For cancer patients, life can be full of worry, pain and the stress of needing to take time off from a job. On top of that, many are struggling with a huge jump in the average price tag for branded oncology treatments, which have doubled to $10,000 per month in just a decade. During the same period, the consumer price index has increased by 23 percent.

That jump is contributing to a surge in global spending on oncology treatments, which reached a whopping $91 billion last year, according to a new report from the IMS Institute for Healthcare Informatics.

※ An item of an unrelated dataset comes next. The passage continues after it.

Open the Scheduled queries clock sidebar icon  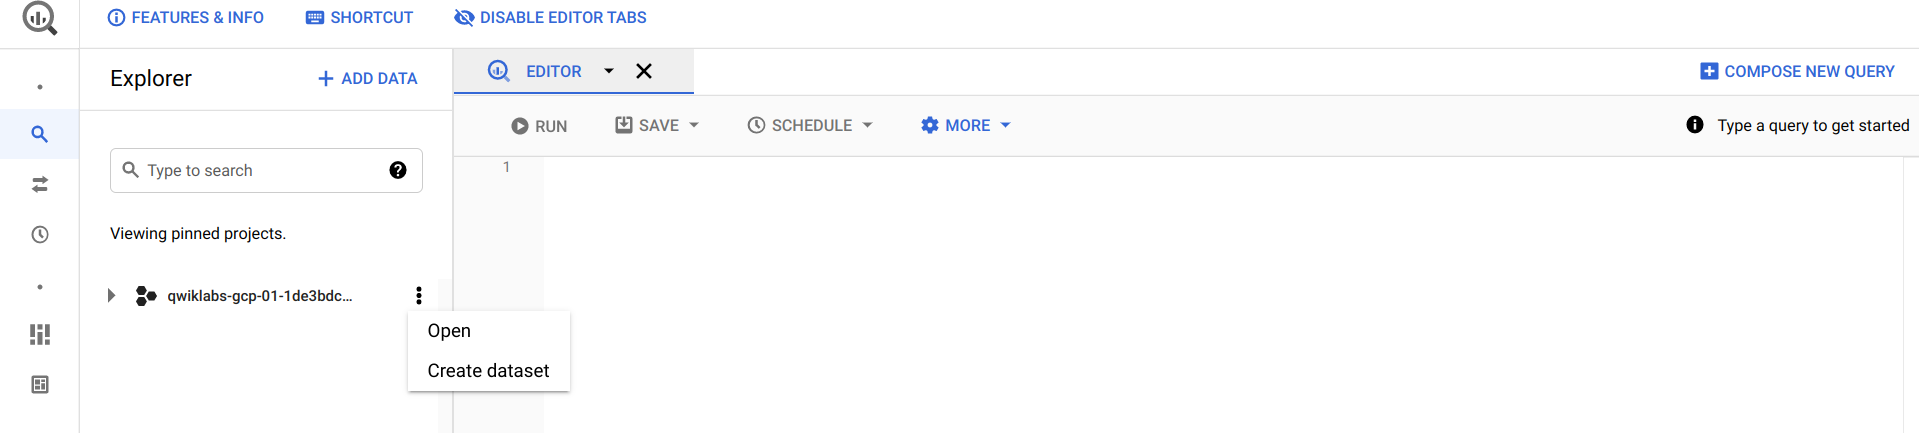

The U.S. is the largest segment of that market, with American patients and their insurers paying $37.2 billion for oncology treatments in 2013.

The high cost of some new cancer drugs has raised ethical questions, as more than 100 cancer specialists last year wrote in a commentary that drug prices of $100,000 or more for treatments could be viewed as profiteering and may be causing financial harm to patients.

Some insured patients in the U.S. may be on the hook for covering 20 percent of their drug payments, no small matter when the monthly price for a prostate cancer treatment called Provenge is more than $71,000, according to the IMS study.

The study also found that patients were less likely to persist with treatment as the costs climbed. Even copays that were as low as $30 to $90 appeared to affect how long patients took their medication, with the fall-off in treatment more pronounced as copays got higher, the IMS study found.

"The evidence of patients stopping their therapy due to high out-of-pocket costs is alarming," Murray Aitken, executive director of the IMS Institute, said in an email to CBS MoneyWatch. "Fortunately there are patient assistance programs and other mechanisms available to help patients with this issue."

While that might be the case, other research has shown that cancer can deal a heavy financial blow to household finances. Cancer patients are more than two times as likely to file for bankruptcy compared with Americans without a cancer diagnosis, researchers from Fred Hutchinson Cancer Research Center in Seattle wrote in a 2013 study.

Prices are also higher in the U.S. than in Europe, where medications are as much as 38 percent lower, the IMS study found. "In the U.S., there are very minimal, if any, discounts," the report noted.

Of course, cancer medications aren't the only ones seeing huge price increases. Dozens of brand-name drugs have doubled in price since 2007, Bloomberg News reported last week. Pharmaceutical companies are introducing new drugs at sky-high rates, such as Gilead Sciences' (GILD) new hepatitis C treatment Sovaldi, which costs $1,000 per day.

One reason for the introduction of new drugs at extremely high prices is that drugmakers are trying to recoup losses as older drugs lose their patent protections. But that means some patients are paying more for treatment, while others who rely on generics or less specialized medication have seen their costs decline.

Still, the IMS study highlighted a few bright spots. Among them: Cancer survival rates are climbing, with 20 percent of the improvement due to advances in treatment.